Neuronal ceroid lipofuscinosis 8 / NCL8 (CLN8 deletion) - Alpine Dachsbracke

What does this test analyse?

This genetic test analyses the CLN8 c.-14679_*18669del variant for neuronal ceroid lipofuscinosis 8, also known as NCL8, neuronal ceroid lipofuscinosis type 8 and Batten disease, in Alpine Dachsbrackes.

NCL8 belongs to the neuronal ceroid lipofuscinoses: inherited lysosomal storage diseases in which waste products such as ceroid and lipofuscin accumulate in nerve cells and often in the retina. This leads to progressive neurological signs, loss of vision and declining mobility.

What does this condition mean?

This form involves a large deletion encompassing the CLN8 gene. Affected dogs usually develop young, progressive neurological signs with ataxia, disorientation, vision loss, seizures, motor decline and behavioural changes.

Common signs include behavioural change, anxiety or restlessness, reduced response to commands, compulsive circling, ataxia, tremor, epileptic seizures, declining vision or hearing and loss of house training. The course is progressive and can already have a major impact on welfare and quality of life at a young age.

Inheritance and result

The trait is inherited as an autosomal recessive condition. Clear dogs have two normal copies. Carriers have one copy of the tested variant and can pass it on.

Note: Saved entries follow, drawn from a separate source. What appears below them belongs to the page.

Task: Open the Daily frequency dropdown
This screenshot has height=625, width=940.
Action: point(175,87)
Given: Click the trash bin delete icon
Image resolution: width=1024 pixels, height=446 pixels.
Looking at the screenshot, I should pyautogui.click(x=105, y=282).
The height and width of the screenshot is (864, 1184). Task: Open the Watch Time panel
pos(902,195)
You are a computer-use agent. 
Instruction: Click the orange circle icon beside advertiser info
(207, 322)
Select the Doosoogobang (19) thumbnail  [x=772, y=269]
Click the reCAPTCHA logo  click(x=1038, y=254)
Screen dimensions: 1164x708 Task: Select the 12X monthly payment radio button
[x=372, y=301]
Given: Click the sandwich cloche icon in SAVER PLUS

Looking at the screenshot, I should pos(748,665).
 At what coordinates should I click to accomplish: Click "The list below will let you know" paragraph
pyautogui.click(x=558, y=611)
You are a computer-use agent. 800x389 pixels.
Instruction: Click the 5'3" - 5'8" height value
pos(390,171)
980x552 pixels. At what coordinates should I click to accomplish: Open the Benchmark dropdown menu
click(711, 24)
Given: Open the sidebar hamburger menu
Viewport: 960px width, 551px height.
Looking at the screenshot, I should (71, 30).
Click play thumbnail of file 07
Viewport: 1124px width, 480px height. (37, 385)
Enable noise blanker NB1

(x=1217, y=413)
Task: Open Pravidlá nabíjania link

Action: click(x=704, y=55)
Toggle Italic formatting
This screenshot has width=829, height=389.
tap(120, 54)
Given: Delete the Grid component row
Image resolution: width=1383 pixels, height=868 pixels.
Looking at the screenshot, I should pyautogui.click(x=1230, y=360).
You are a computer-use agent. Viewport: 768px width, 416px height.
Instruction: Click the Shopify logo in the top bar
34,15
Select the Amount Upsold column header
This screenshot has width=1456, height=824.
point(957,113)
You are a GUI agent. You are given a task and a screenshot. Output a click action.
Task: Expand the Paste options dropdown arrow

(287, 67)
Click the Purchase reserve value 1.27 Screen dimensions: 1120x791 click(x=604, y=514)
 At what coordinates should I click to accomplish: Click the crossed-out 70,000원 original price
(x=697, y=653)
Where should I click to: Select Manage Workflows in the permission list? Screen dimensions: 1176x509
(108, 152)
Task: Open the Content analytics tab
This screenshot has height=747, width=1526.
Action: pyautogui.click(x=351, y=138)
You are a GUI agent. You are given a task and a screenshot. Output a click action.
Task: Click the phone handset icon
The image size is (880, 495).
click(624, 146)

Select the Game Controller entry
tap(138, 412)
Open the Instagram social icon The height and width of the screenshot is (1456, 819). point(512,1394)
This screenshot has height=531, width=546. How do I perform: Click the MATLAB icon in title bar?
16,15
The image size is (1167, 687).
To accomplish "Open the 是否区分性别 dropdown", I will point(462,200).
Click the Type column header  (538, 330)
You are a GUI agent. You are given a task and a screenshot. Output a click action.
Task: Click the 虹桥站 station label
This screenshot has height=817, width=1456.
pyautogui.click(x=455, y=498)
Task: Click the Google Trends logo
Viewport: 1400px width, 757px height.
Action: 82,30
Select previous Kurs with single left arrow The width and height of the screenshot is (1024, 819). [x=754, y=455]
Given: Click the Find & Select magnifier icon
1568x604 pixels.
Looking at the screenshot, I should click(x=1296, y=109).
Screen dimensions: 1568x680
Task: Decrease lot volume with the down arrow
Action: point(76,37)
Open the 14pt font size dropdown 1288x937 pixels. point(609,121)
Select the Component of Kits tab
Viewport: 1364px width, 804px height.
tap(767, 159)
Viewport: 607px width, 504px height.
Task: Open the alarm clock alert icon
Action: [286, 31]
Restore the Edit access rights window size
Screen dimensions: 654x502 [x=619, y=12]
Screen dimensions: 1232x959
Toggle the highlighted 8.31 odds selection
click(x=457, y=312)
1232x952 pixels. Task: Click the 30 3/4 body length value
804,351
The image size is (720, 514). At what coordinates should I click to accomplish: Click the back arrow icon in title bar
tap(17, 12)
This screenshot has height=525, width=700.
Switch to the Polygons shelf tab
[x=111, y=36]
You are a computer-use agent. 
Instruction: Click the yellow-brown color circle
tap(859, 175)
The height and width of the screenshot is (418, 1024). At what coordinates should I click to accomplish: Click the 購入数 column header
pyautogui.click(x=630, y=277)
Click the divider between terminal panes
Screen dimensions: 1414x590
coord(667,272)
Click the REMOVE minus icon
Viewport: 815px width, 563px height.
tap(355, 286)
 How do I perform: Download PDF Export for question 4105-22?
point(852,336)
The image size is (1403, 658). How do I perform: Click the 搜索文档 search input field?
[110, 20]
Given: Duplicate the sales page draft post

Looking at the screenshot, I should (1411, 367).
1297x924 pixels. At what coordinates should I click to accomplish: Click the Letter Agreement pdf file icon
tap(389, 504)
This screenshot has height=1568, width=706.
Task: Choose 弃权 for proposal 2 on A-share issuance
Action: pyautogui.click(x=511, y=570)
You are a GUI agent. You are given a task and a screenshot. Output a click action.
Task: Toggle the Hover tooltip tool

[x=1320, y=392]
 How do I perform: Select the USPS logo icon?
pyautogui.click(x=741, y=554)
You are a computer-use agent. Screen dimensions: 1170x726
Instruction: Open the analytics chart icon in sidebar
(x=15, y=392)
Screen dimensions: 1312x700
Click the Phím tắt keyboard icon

Dogs with two copies have the genotype that causes this form of NCL8.

Practical value of this test

• The test helps breeders identify carriers before two carriers are combined.
• The result prevents severe neurological disease from continuing unnoticed in a line.
• For owners, the result provides clear inherited information in breeds where NCL8 occurs.
• In young dogs with behavioural change, vision loss or coordination problems, the result can help clarify genetic risk.
• Variant status can be documented reliably for pedigree records, breeding advice and future combinations.
• Targeted testing makes it possible to manage healthy carriers responsibly without unnecessarily losing valuable lines.

Because this deletion affects an entire gene region, clear carrier detection is important for every planned breeding combination within the breed.